## TO DO
Copy out everything from the line containing "Task: Click the 00:00:23:155 time label" down to the line containing "(1114, 629)", both included, with the requests. Multiply each coordinate in the answers by 2.6 and round to whole numbers, halves up, leaving every number in the requests as it is and giving only these lines.

## ENTRIES SHOWN
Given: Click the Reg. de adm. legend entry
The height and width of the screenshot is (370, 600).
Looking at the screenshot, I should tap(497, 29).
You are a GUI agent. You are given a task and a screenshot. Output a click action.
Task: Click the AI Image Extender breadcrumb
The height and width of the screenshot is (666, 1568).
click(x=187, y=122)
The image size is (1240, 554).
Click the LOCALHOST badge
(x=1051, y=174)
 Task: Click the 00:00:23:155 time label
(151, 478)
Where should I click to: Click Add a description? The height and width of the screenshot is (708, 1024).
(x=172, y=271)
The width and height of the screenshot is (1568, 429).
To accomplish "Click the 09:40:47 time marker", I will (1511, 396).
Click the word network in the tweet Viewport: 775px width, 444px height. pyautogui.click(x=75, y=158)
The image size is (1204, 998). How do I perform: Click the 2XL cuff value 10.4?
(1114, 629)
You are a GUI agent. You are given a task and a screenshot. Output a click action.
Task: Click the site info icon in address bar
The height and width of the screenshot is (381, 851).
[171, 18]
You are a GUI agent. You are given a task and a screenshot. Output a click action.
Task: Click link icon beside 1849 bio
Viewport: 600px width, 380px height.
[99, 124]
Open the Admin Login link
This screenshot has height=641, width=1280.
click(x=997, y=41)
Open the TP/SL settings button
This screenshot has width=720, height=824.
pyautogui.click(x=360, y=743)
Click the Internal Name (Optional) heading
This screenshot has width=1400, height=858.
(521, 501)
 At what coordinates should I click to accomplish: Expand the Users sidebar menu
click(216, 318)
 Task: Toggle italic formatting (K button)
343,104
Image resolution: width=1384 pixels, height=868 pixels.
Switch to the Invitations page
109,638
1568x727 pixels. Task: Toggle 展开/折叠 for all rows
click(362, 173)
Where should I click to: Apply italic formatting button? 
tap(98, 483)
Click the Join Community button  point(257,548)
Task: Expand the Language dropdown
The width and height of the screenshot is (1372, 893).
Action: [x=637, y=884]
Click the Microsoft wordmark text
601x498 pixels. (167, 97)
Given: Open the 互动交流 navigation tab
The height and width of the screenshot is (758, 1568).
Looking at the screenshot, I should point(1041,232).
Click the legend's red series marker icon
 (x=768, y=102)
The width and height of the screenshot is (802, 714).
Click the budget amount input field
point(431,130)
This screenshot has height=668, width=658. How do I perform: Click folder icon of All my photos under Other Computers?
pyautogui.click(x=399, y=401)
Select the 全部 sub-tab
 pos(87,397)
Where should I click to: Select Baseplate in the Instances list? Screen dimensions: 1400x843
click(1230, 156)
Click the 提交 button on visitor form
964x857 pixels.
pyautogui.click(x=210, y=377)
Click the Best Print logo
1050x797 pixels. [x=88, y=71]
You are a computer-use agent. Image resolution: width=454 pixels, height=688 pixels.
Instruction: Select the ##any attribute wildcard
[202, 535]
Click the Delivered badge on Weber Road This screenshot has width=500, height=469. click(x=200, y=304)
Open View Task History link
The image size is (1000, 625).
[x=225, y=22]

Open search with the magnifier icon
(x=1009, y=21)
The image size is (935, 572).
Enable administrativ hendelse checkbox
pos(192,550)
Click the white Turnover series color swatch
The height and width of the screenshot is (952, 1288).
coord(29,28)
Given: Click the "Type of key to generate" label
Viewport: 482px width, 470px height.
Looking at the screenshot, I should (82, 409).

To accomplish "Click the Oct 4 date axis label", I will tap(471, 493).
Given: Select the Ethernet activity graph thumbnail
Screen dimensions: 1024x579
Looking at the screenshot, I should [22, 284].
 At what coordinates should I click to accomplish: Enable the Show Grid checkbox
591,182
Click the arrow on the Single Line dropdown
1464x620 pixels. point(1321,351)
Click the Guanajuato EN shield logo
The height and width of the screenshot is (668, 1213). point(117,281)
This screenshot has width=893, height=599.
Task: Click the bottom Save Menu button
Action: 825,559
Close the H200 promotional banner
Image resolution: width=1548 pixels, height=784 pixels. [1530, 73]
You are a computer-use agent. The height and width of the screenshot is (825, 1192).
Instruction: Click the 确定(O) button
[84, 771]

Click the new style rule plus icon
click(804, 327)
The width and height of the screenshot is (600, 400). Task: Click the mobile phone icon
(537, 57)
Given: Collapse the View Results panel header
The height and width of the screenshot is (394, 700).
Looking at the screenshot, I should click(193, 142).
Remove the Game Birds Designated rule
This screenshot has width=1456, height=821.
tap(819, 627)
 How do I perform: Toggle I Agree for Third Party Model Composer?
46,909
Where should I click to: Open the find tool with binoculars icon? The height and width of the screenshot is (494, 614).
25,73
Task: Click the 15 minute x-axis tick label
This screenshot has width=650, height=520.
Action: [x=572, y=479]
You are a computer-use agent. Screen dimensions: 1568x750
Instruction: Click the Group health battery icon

## FULL RESPONSE
 Task: Click the 00:00:23:155 time label
(393, 1243)
Where should I click to: Click Add a description? The height and width of the screenshot is (708, 1024).
(x=447, y=705)
The width and height of the screenshot is (1568, 429).
To accomplish "Click the 09:40:47 time marker", I will (3929, 1030).
Click the word network in the tweet Viewport: 775px width, 444px height. pyautogui.click(x=195, y=411)
The image size is (1204, 998). How do I perform: Click the 2XL cuff value 10.4?
(2896, 1635)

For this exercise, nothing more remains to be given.